Hunt was raised in Alabama by his parents, Harold and Thelma Hunt. He attended Robert E. Lee High School in Montgomery, Alabama where he played several sports. According to the Montgomery Advertiser, he "came mighty close to signing a football scholarship at Troy State" but chose instead to play college baseball at Chattahoochee Valley Junior College. At Chattahoochee, he was converted to catcher and, after two years, continued his college baseball career at Alabama.

He was selected in the Major League Baseball draft after each of his three college seasons and finally signed with the St. Louis Cardinals, who selected him in 1981 after his first season at Alabama. Hunt began to develop a drinking problem toward the end of the 1982 season but eventually won "a six-month bout with alcoholism" in 1983 after seeking help for himself, at which point he began advancing through the minor league system.

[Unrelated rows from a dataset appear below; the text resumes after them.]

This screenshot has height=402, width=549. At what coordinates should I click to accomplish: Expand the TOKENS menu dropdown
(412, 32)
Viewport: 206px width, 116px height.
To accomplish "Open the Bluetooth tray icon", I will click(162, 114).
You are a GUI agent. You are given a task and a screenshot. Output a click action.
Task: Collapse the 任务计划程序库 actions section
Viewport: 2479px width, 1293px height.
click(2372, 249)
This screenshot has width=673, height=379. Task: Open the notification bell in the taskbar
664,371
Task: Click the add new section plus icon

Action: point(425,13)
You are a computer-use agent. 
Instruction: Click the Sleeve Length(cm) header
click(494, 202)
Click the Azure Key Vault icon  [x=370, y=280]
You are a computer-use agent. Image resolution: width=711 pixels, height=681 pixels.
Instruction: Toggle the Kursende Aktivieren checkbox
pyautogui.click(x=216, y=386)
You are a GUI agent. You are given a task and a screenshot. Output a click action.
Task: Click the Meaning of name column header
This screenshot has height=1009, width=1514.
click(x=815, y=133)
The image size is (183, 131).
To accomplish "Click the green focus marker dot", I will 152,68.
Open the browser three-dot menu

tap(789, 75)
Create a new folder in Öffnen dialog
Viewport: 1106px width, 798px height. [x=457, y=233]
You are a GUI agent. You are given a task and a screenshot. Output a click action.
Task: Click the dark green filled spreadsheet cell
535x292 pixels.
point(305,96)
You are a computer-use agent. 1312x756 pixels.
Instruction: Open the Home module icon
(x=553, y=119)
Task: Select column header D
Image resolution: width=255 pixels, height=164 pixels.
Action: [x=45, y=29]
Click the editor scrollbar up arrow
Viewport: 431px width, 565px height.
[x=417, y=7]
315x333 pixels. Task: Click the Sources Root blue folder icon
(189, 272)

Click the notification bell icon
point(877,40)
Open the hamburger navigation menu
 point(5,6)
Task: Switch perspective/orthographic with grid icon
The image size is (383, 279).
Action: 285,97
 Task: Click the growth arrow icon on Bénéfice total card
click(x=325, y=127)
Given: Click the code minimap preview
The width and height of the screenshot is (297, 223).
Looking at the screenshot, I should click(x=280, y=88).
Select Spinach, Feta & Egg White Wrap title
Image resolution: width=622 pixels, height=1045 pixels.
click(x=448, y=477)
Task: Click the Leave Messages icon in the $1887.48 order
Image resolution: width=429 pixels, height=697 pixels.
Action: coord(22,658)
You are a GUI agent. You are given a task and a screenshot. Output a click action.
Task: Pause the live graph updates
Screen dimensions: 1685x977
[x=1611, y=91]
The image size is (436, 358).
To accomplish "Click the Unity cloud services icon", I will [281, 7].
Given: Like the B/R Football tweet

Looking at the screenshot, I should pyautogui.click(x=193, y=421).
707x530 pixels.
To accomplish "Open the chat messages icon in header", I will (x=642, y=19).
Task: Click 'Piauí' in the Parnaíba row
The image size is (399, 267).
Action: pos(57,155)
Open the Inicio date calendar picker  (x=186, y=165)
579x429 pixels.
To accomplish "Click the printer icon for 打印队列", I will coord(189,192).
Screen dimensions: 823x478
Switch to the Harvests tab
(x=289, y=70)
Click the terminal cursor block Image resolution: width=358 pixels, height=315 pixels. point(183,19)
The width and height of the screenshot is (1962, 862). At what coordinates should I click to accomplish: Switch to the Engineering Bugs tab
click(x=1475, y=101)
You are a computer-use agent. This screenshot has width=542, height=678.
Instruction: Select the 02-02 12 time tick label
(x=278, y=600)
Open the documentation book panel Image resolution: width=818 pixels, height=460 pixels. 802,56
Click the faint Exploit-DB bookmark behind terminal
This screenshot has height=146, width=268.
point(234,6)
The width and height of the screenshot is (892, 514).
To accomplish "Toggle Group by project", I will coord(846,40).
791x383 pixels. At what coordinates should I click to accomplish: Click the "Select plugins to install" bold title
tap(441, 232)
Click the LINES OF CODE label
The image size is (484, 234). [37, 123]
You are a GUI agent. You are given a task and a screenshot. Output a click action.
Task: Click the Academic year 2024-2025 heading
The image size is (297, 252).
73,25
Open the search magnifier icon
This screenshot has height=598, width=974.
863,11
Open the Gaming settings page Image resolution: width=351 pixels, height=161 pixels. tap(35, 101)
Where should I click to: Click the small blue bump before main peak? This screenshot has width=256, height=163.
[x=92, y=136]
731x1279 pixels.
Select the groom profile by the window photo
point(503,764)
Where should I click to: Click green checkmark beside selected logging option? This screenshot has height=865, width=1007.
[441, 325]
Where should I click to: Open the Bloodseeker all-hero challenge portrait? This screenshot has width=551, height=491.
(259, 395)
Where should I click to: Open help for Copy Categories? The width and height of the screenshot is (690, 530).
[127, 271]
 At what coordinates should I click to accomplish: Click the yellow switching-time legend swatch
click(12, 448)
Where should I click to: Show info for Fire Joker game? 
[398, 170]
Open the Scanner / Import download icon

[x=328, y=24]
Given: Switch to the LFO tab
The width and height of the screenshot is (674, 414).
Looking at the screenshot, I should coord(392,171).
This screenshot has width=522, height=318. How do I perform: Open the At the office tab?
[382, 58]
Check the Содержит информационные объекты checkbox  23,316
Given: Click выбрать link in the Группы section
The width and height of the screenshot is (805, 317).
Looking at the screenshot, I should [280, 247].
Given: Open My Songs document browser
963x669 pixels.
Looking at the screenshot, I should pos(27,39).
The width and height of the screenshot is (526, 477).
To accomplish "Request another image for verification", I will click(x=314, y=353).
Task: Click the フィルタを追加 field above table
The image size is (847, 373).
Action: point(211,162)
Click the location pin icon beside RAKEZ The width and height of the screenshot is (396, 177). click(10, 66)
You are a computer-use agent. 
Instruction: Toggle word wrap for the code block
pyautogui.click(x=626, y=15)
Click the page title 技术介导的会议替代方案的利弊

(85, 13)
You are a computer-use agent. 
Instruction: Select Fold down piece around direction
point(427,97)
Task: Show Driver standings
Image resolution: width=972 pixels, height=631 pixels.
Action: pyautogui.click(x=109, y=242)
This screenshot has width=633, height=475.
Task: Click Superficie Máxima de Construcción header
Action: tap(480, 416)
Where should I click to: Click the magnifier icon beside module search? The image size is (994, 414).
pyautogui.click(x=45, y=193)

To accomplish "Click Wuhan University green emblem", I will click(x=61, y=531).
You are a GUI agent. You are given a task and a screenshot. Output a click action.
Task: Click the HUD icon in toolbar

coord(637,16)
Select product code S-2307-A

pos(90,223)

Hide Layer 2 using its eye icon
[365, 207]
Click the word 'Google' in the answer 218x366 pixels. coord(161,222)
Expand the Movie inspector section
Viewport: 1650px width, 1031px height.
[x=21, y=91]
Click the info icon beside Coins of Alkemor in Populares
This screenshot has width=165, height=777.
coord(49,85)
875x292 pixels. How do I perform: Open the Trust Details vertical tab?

In June 1985, following an injury to catcher Darrell Porter, Hunt was called up to the Cardinals. On June 4, he recorded a hit in his first Major League at bat.

He had three hits in 19 at-bats in a total of 14 games. He moved to the Montreal Expos in the 1986 season. Hunt played in 21 games in 1986, with ten hits in 48 at-bats.

In a two-season career, he had a batting average of .194, with two career home runs and six RBI.